Salieron a la playa de estacionamiento. El sol le dio de lleno en el rostro a ambos y ahí terminó de observarla en todo su esplendor. Era impactante… su cara era impactante. No sabía dónde perderse primero, si en su risa, en su pelo negro, en su boca roja, en su pera, en su nariz… era una combinación perfecta de recuerdos y deseos, de sensaciones del pasado, de encuentros, necesidad irrefrenable de cambiar el curso de la vida y entregarse a ella, de pertenecerle. Jamás había sentido algo así. Andrea se paró frente a él y Coti enmudeció… extendió su mano y tomó las bolsa que llevaba el muchacho, rozándolo por una milésima de segundo. Fue como un torrente de energía, como un rayo que atravesó todo su semblante, como una vibra de miles de días perdidos. Sintió un castillo de arena derrumbándose dentro de él, cómo cada una de sus verdades, su seguridad, sus dogmas y límites se diluían dulcemente, derritiéndose ante la presencia de aquella mujer espléndida. No la conocía, pero cientos de certezas fluyeron dentro de él…

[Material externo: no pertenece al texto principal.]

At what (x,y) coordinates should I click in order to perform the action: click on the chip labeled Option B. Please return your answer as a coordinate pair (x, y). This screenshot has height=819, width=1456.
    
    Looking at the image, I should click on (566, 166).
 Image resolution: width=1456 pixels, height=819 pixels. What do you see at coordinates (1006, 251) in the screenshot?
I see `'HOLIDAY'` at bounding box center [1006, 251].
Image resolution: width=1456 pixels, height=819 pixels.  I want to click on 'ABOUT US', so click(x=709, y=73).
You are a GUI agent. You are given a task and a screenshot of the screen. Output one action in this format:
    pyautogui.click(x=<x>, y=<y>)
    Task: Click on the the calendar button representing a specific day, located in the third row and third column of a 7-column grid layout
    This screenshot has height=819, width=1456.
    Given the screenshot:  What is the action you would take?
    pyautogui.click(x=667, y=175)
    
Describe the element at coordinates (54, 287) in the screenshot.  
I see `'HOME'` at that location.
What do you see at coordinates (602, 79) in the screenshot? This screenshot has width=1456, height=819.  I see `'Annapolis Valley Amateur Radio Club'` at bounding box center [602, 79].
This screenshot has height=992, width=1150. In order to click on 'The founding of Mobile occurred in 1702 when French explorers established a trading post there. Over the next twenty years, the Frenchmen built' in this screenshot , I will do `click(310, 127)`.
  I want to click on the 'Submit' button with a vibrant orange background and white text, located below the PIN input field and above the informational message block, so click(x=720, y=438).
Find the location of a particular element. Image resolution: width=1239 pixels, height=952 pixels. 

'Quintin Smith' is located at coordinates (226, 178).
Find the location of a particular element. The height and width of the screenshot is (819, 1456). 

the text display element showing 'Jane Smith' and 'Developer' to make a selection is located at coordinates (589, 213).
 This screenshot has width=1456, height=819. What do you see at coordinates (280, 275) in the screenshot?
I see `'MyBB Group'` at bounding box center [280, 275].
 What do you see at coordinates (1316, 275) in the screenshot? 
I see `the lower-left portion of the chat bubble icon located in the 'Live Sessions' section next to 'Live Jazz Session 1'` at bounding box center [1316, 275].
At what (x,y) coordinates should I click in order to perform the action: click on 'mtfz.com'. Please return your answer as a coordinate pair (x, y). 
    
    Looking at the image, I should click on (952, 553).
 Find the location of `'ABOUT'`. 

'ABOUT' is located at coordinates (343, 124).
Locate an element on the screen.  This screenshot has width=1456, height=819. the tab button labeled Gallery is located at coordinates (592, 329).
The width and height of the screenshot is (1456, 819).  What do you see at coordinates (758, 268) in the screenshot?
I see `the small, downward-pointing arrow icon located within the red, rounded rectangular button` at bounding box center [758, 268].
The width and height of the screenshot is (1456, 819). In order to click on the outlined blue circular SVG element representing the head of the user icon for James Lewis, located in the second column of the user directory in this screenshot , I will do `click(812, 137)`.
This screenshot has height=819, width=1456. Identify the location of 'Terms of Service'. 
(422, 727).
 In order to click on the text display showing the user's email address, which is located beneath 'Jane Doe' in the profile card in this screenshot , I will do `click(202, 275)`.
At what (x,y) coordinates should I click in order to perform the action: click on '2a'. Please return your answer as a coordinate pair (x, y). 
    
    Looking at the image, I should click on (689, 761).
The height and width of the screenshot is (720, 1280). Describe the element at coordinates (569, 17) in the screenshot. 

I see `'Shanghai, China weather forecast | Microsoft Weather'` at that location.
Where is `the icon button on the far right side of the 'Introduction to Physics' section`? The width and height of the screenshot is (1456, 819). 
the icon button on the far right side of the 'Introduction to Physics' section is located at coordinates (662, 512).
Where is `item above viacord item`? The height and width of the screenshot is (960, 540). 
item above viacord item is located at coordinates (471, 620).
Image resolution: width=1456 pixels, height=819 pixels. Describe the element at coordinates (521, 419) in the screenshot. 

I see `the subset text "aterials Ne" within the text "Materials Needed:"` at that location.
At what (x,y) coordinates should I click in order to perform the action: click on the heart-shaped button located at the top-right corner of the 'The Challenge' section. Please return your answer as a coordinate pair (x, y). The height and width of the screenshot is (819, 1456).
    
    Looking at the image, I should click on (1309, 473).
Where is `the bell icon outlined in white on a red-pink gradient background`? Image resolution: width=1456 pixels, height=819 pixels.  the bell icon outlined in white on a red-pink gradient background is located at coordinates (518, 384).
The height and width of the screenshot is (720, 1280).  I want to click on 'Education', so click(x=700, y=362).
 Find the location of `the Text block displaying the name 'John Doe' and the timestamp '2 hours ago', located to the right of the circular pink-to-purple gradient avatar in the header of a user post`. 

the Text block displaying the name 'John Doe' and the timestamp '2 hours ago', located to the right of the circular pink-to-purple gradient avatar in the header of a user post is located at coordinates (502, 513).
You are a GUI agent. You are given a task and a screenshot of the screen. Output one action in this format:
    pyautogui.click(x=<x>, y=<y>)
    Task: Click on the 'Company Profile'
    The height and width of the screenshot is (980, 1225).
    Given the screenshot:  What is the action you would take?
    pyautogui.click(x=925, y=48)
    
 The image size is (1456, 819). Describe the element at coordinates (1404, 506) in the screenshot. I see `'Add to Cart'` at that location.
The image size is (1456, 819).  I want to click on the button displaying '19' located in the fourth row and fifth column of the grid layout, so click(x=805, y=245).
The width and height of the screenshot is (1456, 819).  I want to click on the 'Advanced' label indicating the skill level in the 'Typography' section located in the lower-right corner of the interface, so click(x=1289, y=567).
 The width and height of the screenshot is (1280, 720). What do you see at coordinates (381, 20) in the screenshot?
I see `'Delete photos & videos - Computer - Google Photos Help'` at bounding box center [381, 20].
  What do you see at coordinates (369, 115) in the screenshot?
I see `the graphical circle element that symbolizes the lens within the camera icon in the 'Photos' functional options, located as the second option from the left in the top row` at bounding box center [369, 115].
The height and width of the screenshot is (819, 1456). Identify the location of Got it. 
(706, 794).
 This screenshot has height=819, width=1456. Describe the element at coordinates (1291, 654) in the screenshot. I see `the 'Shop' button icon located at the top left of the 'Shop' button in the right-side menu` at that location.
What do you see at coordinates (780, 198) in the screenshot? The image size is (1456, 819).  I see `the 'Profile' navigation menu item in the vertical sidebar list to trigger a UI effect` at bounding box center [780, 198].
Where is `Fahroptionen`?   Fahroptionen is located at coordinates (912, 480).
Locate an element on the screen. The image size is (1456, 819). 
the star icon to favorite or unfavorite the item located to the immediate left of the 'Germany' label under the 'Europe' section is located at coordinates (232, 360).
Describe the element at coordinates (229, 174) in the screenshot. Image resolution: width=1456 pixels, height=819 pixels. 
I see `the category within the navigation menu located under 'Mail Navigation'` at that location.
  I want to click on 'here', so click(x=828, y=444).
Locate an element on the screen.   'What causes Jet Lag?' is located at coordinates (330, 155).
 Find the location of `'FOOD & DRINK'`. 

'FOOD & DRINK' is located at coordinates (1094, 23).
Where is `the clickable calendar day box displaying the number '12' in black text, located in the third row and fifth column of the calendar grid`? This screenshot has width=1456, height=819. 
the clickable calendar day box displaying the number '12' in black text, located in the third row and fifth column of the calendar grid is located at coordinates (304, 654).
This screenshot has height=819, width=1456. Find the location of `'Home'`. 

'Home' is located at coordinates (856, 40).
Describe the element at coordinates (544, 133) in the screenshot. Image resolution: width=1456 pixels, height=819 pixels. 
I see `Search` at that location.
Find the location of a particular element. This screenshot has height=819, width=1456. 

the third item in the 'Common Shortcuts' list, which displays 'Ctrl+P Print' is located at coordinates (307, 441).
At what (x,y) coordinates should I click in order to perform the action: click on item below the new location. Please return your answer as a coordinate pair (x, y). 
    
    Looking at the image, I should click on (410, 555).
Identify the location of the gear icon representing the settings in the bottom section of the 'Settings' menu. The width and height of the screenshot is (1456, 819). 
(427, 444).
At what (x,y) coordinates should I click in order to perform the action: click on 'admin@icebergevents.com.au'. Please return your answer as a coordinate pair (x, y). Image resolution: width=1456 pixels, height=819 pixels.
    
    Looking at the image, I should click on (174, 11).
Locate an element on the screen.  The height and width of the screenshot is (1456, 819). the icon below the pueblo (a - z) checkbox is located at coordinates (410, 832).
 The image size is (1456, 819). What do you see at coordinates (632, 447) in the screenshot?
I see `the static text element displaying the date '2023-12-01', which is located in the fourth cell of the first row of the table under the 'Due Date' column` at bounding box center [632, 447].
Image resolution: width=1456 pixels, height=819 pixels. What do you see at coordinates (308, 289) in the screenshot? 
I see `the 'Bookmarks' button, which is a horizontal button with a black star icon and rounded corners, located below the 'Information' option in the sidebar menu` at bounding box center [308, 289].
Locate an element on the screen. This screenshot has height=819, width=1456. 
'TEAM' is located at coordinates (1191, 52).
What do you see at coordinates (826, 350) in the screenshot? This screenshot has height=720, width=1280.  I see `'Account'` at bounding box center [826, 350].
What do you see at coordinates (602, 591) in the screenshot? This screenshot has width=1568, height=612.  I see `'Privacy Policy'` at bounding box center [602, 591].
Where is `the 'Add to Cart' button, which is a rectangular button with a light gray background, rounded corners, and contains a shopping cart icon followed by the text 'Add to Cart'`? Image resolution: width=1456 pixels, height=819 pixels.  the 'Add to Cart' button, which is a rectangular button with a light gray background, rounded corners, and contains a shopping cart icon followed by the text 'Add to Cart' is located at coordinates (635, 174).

– Muchas gracias, ahí me vienen a buscar – dijo a ella y saludó con un beso en la mejilla a Coti que no fue capaz de emitir palabra alguna, solo seguirla con la mirada, desnudarla mientras caminaba hacia aquel auto sin importarle nada. Y ahí la vio subir…

Una hermosa rubia la esperaba al volante, con el pelo revuelto y unos lentes negros que le daban aire de diva. Abrió la puerta del acompañante, le dio un beso en la boca a la rubia y partió para siempre…

***

– ¿Vos sos Horacio? – dijo Federico Duncan, vestido de gris, con el pelo corto, una barba de varios días, ojeras profundas y un peso solitario en una mirada triste, pero viva y despierta.

– Si…

– Estoy enamorado de una mujer imposible.

– Bienvenido muchacho… sentate y contame.